Both tell stories of emotionally scarred billionaires with god complexes, who both run seemingly unstoppable tech companies, which both create giant evil supercomputers (though one is a pulsing sphere, the other a glowing cube). And who both use that limitless data processing power to make machines capable of predicting the future, in order to “fix” what they see as wrong with the world.
And yes, in both we follow defiant young women (though one is technically a robot) who refuse to buy in to the future these algorithms predict (while with the help of frequently confused male sidekicks), sacrifice themselves to destroy both the machines and their creators.
Where they diverge are their respective takes on how predicting the future is achieved, and what doing so might mean for humanity.
Quick critical aside: They also diverge in quality and clarity.
Though Westworld seems a lot more fun on the surface, what with the futuristic vehicles, gunfights, explosions, and super-robots doing cool martial arts, the show relies so much on surprises and reversals, it’s hard to know what’s ever really going on.
What are these characters really trying to achieve? Are they succeeding or failing? What am I rooting for, exactly? Which makes Westworld hard to care about as a story, even if as a show it’s all very enjoyable to look at.
Devs, on the other hand, takes a more moody, atmospheric tone I certainly wouldn’t call “fun”. It’s weird and gorgeous and unsettling; very stoic, and largely philosophical.
But despite its galaxy-brain core concept, it tells a clear story — where each characters’ actions make basic sense based on their desires at any given time — while untangling the show’s surprises clearly advances our understanding of the larger ideas the show wants to explore.

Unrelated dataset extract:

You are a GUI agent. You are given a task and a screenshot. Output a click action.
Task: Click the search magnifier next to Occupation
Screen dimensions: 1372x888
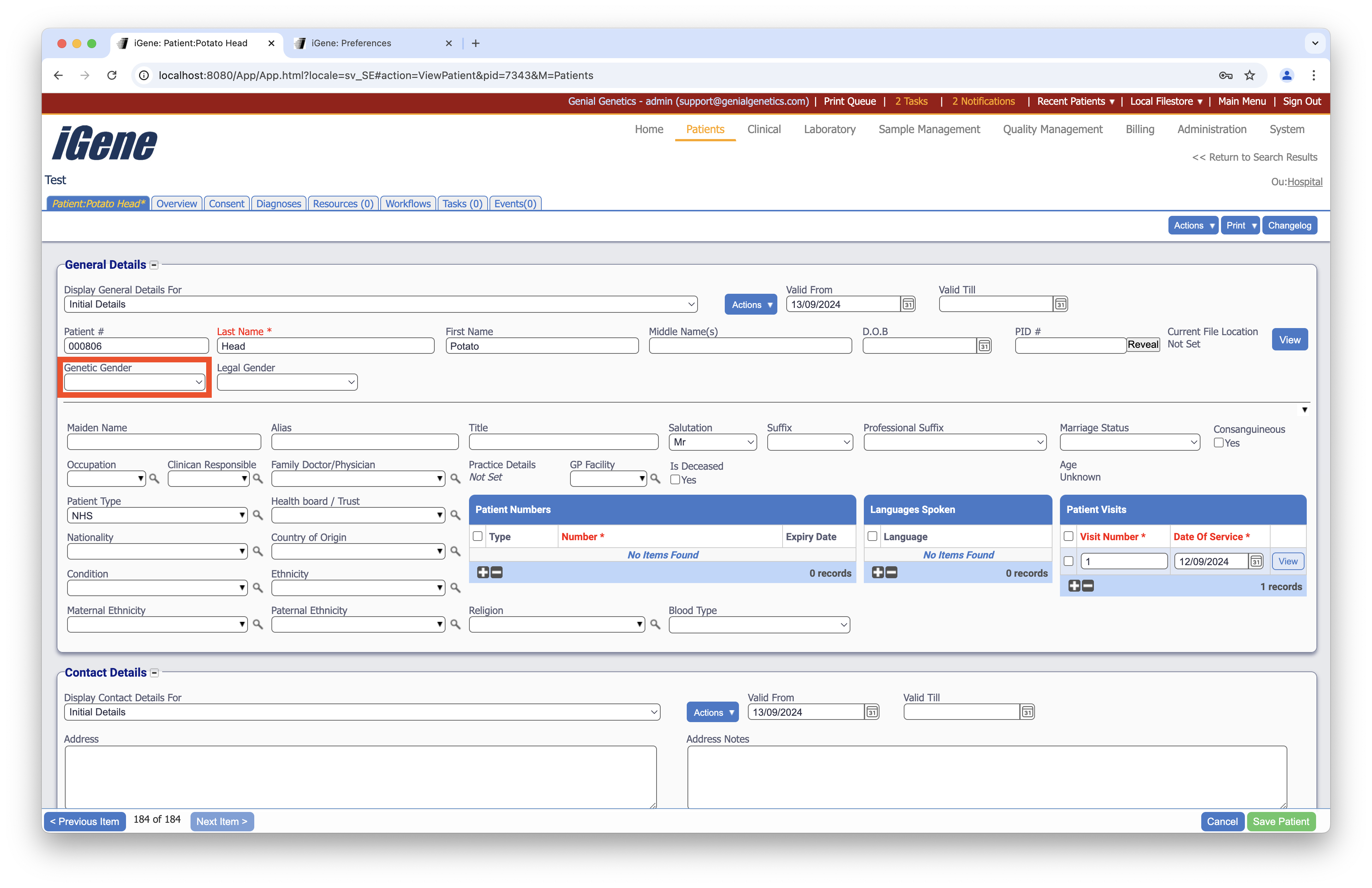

If you only watch one for both aesthetic pleasure and discuss-ability: Devs is the clear winner.
OK, back to the discussion-worthy stuff.
Like the best sci-fi, both shows extrapolate out from real-world ideas. But as I said before, they depict different paths to how we arrive at these dystopian technologies.
In one, our prison is our own creation, in the other, it’s something we discover.
Westworld suggests that if we had enough people’s full behavioral data, we can basically know the course of the rest of their lives. From there, we can optimize society as a whole.
This isn’t too far past some shady experimentation Facebook has done, where they’ve shown “happy” or “angry” posts to different sets of people to measure the results. A little tweak here, a little tweak there, and eventually you get to control.
This is a man-made version of determinism, enabled by AI.
Devs on the other hand goes all the way down to the molecular level. This, too, is based on real physics. Essentially, if the entire universe is molecules reacting to one another, that’s no different for our bodies, or even our brains. It’s just one big wind-up toy playing out its course.
This is backed up by neuroscience which shows that, *technically*, our bodies take an action nanoseconds before our brain “commands” them to. In fact, the feeling that we’ve made a decision may be just a thing we evolved to make sense of the world.
So according to Devs, we didn’t build a thing that took away free will. Because of the deterministic nature of the universe, we never had it to begin with. We finally just built a machine powerful enough to prove it — and show us what comes next.
So of course, it makes sense that these two versions of determinism lead each show to a different outcome, once people discover what these machines can do.
In Westworld, the populace riots against the tech giants imposing control. In Devs, the few characters who fully reckon with living out a pre-determined future gain a Zen-like calm, but also seem hollowed-out and lifeless.
But in both, our heroes are compelled to destroy this technology, even if it means their own end. Because they both see that life with this kind of power in the world may not be livable — whether we stop it from being true, or just decide to live in blissful ignorance of our pre-determined reality.